A translator’s mandate – room for debate

A translation should be consistent with the source text; that is a reasonable requirement. Sometimes the translator stumbles upon a sloppy text, full of grammatical and spelling errors as well as inadequate terms. Similarly, the text may contain inappropriate or offensive wording, inaccurate facts or generalizations which are not established and sometimes misleading. In such cases the translator must try hard to convey the message clearly and accurately, so that the translation is flawless; this is an ethical and professional duty. That being said, a translator must be consistent with the source text, and therefore he has no mandate to change its meaning.

A professional translator has to be familiar with the rules and grammar of both the source and target languages. For this reason, when he or she finds errors in the source text, they must be corrected so that they don’t show in the translated text. Ignoring this principle will distort the meaning of the source text, which leads to an unprofessional and unreliable translation. Similarly, spelling errors and bad choice of words by the author of the source text, may completely distort the meaning. Let’s look at the following example: “I received your male”. Clearly, the word “mail” is misspelled, which leads to a ridiculous meaning. Similarly the translator can’t ignore the use of inappropriate words or word combinations which again may create a weird and even embarrassing meaning. Let’s look at the following examples:

An ad for donkey rides service in Thailand:

Would you like to ride on your own ass?

Doctor’s office, Rome:

Specialist in women and other diseases

(For more funny example, visit Funny signs)

A translator who ignores such errors in the source text and doesn’t correct them, makes fun of himself.

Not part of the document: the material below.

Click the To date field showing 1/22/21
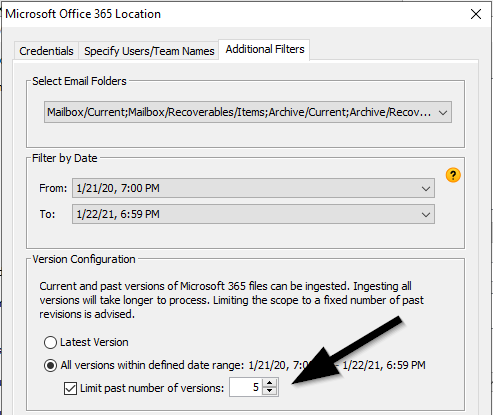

moreover – a professional translator sometimes needs to look at the source text considering the codes of ethics and aesthetics, and take extra care when the source text is vulgar or offensive. The bad language may offend the readers of the translation. Accordingly, he may consider putting it in such a way that the reader will get the idea without testing their tolerance. For example, several sentence full of swearwords could be reduced to one sentence implying the original meaning, when the target audience is expected to be known as sensitive to such language. A professional translator tries as much as possible to adapt the text to show respect to the target audience and their values. A different, yet interesting case, is the reference of significant dates which the target audience may not be familiar with, especially with calendar which is based on a different system. Of course, this is not about anything wrong with the source text. Consider the Jewish date of the Jewish New Year which occurs on Tishrei (first month of Jewish calendar). In this case, a short description is necessary, as it is assumed that the reader may not be familiar with the Jewish calendar.